WHAT TO DO.
• A. Pull out the part of the SLURM text from "The --ntasks" to "on each node.", word for word.
• B. The SLURM text has a run of #SBATCH lines that starts with "--output=standard-output-file". List each flag whose purpose the text explains after that run.

═══ PASSAGE SHOWN

Submission scripts are submitted with the sbatch command. The script may contain #SBATCH options to define the job, regular Unix commands, and srun or other commands to run programs in parallel.
Suppose we have the following text in a file called
hostname.sbatch
:
#!/usr/bin/env bash # A SLURM directive #SBATCH --job-name=hostname # A command to be executed on the scheduled node. # Prints the host name of the node running this script. hostname
The script is submitted to the SLURM scheduler as a command line argument to the sbatch command:
shell-prompt: sbatch hostname.sbatch
The SLURM scheduler finds a free core on a compute node, reserves it, and then remotely runs hostname.sbatch on the compute node using ssh or some other remote execution command.
Recall from Chapter 4, Unix Shell Scripting that everything in a shell script from a '#' character to the end of the line is considered a comment by the shell, and ignored.
However, comments beginning with #SBATCH, while ignored by the shell, are interpreted as directives by sbatch.
The directives within the script provide command line flags to sbatch. For instance, the line
#SBATCH --mem-per-cpu=10
causes sbatch to behave as if you had typed
shell-prompt: sbatch --mem-per-cpu=10 hostname.sbatch
By putting these comments in the script, you eliminate the need to remember them and retype them every time you run the job. It's generally best to put all sbatch flags in the script rather than type any of them on the command line, so that you have an exact record of how the job was started. This will help you determine what went wrong if there are problems, and allow you to reproduce the results at a later date.
##SBATCH This line is ignored by sbatch #SBATCH This line is interpreted by sbatch
#!/usr/bin/env bash # A SLURM directive #SBATCH --job-name=hostname # A command to be executed on the scheduled node. # Prints the host name of the node running this script. hostname
Type in the hostname.sbatch
script shown above and submit it to the scheduler
using sbatch. Then check the status
with squeue and view the output
and error files.
#SBATCH --output=standard-output-file #SBATCH --error=standard-error-file #SBATCH --nodes=min[-max] #SBATCH --ntasks=tasks #SBATCH --array=list #SBATCH --cpus-per-task=N #SBATCH --exclusive #SBATCH --mem=MB #SBATCH --mem-per-cpu=MB #SBATCH --partition=name
The --output
and --error
flags control the names of the files to which the standard
output and standard error of the processes are redirected.
If omitted, both standard output and standard error are
written to slurm-JOBID.out.
The --ntasks
flag indicates how many tasks
the job will run, usually for multicore jobs.
The --nodes
flag is used to specify how
many nodes (not tasks) to allocate for the job. We can
use this to control how many tasks are run on each node.
For example, if a job consists of 20 I/O-intensive processes,
we would not want many of them running on the same node
and competing for the local disk. In this case, we can
specify --nodes=20 --ntasks=20 to force each process to
a separate node.

══════
═══ DATA EXTRACT

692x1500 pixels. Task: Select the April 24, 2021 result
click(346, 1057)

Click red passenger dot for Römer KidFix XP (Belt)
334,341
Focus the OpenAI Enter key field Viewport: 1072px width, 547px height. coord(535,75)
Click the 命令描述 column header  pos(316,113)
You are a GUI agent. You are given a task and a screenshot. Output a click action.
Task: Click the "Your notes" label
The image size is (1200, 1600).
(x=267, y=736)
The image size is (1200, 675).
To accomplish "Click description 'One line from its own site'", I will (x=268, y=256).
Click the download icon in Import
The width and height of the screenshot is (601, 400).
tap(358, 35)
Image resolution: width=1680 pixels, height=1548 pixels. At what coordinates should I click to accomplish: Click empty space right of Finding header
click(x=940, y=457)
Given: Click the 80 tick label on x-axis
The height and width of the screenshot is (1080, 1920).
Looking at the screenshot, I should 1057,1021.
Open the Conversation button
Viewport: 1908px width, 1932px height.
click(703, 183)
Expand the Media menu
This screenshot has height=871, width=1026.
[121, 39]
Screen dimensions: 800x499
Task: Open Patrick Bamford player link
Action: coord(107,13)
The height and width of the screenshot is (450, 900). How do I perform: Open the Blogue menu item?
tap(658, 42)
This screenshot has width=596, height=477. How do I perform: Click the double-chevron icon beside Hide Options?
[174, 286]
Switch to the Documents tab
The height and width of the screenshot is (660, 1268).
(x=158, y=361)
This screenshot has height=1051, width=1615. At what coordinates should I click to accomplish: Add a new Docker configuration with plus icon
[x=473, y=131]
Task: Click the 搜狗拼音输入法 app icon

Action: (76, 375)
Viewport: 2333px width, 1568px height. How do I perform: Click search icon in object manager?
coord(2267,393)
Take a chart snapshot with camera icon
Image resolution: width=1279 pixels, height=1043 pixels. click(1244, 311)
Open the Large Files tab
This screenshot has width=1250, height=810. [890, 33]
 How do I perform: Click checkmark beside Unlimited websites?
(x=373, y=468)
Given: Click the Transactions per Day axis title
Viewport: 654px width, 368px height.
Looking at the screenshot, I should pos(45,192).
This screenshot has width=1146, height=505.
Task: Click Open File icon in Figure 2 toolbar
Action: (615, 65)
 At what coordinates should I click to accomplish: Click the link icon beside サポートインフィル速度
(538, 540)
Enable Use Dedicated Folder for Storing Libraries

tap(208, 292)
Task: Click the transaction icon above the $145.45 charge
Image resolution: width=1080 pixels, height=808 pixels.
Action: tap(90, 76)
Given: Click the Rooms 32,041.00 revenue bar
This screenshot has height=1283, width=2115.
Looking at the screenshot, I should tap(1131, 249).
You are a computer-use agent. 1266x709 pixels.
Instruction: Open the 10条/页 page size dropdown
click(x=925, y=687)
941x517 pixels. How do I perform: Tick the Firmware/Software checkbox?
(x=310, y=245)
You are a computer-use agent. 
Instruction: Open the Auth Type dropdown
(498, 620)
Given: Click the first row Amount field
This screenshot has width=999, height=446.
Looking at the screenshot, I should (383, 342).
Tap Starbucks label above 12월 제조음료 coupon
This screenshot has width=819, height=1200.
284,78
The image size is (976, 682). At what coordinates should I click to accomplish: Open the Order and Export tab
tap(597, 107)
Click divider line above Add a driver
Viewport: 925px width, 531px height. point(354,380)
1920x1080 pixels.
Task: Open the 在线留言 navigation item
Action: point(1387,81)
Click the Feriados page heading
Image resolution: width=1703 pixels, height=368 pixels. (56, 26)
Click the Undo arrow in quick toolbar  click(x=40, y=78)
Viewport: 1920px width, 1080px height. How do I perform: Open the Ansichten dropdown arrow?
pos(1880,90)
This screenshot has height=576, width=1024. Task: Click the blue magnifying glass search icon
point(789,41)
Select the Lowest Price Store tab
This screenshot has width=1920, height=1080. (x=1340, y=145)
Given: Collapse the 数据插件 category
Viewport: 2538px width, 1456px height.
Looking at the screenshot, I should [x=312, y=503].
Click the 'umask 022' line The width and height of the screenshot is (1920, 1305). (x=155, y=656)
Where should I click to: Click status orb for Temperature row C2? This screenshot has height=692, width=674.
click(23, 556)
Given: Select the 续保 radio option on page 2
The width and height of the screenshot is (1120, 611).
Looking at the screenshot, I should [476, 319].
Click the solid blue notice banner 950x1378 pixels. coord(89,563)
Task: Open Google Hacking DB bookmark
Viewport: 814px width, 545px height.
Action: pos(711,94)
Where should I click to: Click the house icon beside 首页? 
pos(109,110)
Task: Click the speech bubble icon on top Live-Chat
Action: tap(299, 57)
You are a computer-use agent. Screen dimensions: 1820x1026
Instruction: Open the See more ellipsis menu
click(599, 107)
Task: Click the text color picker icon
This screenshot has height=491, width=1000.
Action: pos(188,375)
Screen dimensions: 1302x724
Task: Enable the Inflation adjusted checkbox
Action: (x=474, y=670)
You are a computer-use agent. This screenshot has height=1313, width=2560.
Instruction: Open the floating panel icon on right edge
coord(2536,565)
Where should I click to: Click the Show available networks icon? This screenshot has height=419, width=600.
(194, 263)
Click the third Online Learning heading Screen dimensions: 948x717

══════

ANSWERS TO THE EXERCISE.
• A.
The --ntasks
flag indicates how many tasks
the job will run, usually for multicore jobs.
The --nodes
flag is used to specify how
many nodes (not tasks) to allocate for the job. We can
use this to control how many tasks are run on each node.

• B.
--output
--error
--ntasks
--nodes